Star Trek: Review!
One game license can spawn titles covering a wealth of genres. Ranging from
Adventure games (Star Trek: Judgement Rights) to RTS (Star
Trek: Armada) to FMV fest (Star Trek:
Borg) to third person shoot-em-up (Star
Trek: Hidden Evil), and even to Edutainment (Star Trek: Omnipedia.
Okay fine, it’s a stretch), the Star Trek license has boldly gone where many
have gone before. These games have ranged from pretty good to pretty darn mediocre.
So now the Star Trek license is trying to cash in on the phenomenon known
as Colony Wars with their own space combat offering,
Star Trek: Invasion. Although surprisingly well made graphically, aurally,
and, uh, olfactorily (err, that’s just my gym sock), it loses shield strength
in the gameplay department.
It seems that the old PlayStation still has some strength left in them there
bones. The graphics in ST: Invasion are downright impressive on the aging
system. Besides the ship models (which are gorgeous), and the lighting (just
fabulous), the sheer number of things that can be shown on the screen at one
time is just incredible. Being in the middle of a full enemy assault, watching
dozens of enemies blasting away at carriers in bright Technicolor is truly a
sight to behold. The engine is just chock full of effects.

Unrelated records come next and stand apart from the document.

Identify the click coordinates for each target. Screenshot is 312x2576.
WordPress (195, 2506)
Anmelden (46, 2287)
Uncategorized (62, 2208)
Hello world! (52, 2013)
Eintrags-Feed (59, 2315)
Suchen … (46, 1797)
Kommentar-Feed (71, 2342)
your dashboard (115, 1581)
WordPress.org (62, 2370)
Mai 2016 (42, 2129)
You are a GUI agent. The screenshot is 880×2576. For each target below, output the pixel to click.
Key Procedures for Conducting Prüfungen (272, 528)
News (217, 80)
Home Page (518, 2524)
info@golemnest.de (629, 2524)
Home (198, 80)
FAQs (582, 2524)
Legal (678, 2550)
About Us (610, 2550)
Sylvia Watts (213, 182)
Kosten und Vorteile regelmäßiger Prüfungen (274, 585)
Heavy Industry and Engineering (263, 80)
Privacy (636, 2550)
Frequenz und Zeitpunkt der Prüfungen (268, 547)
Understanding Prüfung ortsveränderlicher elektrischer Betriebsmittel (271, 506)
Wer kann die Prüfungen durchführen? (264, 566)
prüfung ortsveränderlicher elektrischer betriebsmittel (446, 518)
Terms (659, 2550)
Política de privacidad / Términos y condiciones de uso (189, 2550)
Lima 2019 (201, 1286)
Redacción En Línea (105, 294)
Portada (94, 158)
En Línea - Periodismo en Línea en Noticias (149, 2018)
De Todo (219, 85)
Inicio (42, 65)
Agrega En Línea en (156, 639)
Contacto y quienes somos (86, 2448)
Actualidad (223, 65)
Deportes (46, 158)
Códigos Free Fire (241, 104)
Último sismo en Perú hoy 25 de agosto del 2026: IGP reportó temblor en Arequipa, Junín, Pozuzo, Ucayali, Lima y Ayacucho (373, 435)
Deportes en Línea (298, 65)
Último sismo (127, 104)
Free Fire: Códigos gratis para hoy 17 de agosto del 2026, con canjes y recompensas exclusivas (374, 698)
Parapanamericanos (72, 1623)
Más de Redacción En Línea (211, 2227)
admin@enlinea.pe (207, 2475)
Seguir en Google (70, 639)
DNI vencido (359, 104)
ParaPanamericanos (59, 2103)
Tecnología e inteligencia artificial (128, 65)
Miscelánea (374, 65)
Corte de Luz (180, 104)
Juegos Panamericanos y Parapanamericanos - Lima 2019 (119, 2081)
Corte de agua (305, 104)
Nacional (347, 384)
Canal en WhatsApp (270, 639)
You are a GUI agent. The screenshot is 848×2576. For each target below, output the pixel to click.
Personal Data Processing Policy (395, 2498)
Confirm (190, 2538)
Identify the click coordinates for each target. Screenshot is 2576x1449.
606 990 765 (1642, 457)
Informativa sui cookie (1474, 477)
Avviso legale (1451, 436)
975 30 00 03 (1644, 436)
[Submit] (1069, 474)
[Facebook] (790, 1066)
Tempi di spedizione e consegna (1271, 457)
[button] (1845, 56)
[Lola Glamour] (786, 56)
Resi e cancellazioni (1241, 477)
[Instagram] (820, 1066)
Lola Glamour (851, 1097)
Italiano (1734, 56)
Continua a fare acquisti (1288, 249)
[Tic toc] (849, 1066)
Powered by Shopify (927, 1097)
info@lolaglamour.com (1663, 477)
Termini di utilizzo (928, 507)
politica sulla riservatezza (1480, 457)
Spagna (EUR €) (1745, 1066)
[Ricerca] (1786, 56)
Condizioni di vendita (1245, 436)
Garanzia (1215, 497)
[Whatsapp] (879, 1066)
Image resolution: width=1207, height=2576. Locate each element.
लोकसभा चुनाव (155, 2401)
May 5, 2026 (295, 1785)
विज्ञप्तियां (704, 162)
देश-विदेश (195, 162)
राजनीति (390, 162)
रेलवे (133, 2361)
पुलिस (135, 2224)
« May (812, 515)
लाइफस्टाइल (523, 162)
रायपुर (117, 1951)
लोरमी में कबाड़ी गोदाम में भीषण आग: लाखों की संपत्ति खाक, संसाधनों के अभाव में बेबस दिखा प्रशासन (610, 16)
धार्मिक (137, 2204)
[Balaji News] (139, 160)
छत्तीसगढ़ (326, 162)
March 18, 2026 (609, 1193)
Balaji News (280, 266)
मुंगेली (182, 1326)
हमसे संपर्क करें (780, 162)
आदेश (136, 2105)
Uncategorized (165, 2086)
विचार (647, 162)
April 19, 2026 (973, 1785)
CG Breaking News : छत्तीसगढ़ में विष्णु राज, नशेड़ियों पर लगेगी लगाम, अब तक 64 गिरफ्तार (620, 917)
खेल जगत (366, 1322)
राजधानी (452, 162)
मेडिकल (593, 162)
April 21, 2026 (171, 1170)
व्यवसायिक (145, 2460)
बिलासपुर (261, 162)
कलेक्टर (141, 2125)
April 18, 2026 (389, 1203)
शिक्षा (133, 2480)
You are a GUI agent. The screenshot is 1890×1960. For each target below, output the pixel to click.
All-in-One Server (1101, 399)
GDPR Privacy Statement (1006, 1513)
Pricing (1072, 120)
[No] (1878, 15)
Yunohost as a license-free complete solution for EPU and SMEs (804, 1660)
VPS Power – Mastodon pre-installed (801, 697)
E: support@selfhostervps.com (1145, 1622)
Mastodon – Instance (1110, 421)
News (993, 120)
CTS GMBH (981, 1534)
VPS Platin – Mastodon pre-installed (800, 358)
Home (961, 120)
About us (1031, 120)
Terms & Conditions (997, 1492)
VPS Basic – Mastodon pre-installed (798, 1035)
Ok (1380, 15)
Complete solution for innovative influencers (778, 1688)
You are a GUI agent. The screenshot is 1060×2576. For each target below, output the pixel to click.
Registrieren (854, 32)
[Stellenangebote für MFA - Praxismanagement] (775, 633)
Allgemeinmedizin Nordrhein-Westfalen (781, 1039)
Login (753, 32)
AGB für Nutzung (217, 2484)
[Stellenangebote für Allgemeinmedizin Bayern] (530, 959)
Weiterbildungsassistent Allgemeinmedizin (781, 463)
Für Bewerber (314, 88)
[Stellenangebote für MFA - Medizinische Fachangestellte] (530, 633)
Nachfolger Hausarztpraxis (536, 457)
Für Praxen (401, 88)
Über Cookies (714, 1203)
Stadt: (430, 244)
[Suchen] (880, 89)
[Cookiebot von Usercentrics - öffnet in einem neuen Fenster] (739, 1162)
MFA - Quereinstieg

You’ve got photon
and quantum torpedoes straight from the TV show/movie, terrific looking phaser
shots, neat impact effects when phaser hits shield, and even cool planets lulling
around the background.
The control scheme is very foreboding at first, with lots and lots of things
you can do and no instantly obvious structure to the control layout. If you
are to look at the control configuration screen, you’ll notice that every button
has a meaning. Even some button combos and double taps have a function. After
playing the game for 15 minutes or so, you’ll be glad you have all those buttons.
Locking on, changing weapons, and calling reinforcements all become near second
nature. The steering with the directional pad can be a little too sensitive,
but the analog pad works just fine with practice.
While all the standard features for a space fighter are there (like lock on,
damage indicators, etc.), ST: Invasion includes some clever additions.
The most useful is the lead indicator. Your phasers take some time to get from
point A to point B, so if you shoot right at the other ship, it’ll have moved
by the time the blast gets there. The lead indicator is a little box that tells
you where to shoot if you want to score a hit. While PC games like Starlancer
and Freespace 2 have this feature,
few PSX games have it. You are also able to get a “Motion Lock” on your opponent,
where your ship is auto-steered toward him so you don’t lose him easily. Fairly
useful in the heat of battle.
sound is quite good (although there shouldn’t be any sound in space, but anyway…).
Explosions and phaser fire are appropriately Star Trek, while
a deep orchestral score creates the mood. And of course, any game with Patrick
Stewart and Michael Dorn supplying the voice acting gets the nod of approval.
So where does this game go wrong? The primary problem is it’s repetitiousness
(whew, spell that one three times fast). While different missions have different
objectives, they normally involve wave after wave of enemy craft coming to attack
you or some ally. In one mission, I remember dealing with 7 waves of fighters
coming at me in succession…what I like to call, “Galaga Syndrome.” If you’ve
seen 3 waves of fighters, you’ve seen them all.
The other problem is the two-player mode. While it looks just as good as the
single player, it’s limited to a simple deathmatch game, with or without computer
controlled enemies in 4 arenas. After you’ve played this mode for a bit, you’ll
realize it’s not much of an addition. It’s far too easy to lock on and fire
a quantum torpedo at your enemy (those things are nigh impossible to dodge)
and score an easy frag.
ST: Invasion, while sporting some of the best game mechanics I’ve seen
recently, just simply doesn’t have enough variation to keep it going. The afterthought
two-player mode doesn’t help much either. So unless you are an Ultra-Trekkie
(Wow, how ’bout that for a super hero), this game is probably not worth
it. Beam me up, Scotty (Oh, and the mustard is coming ASAP).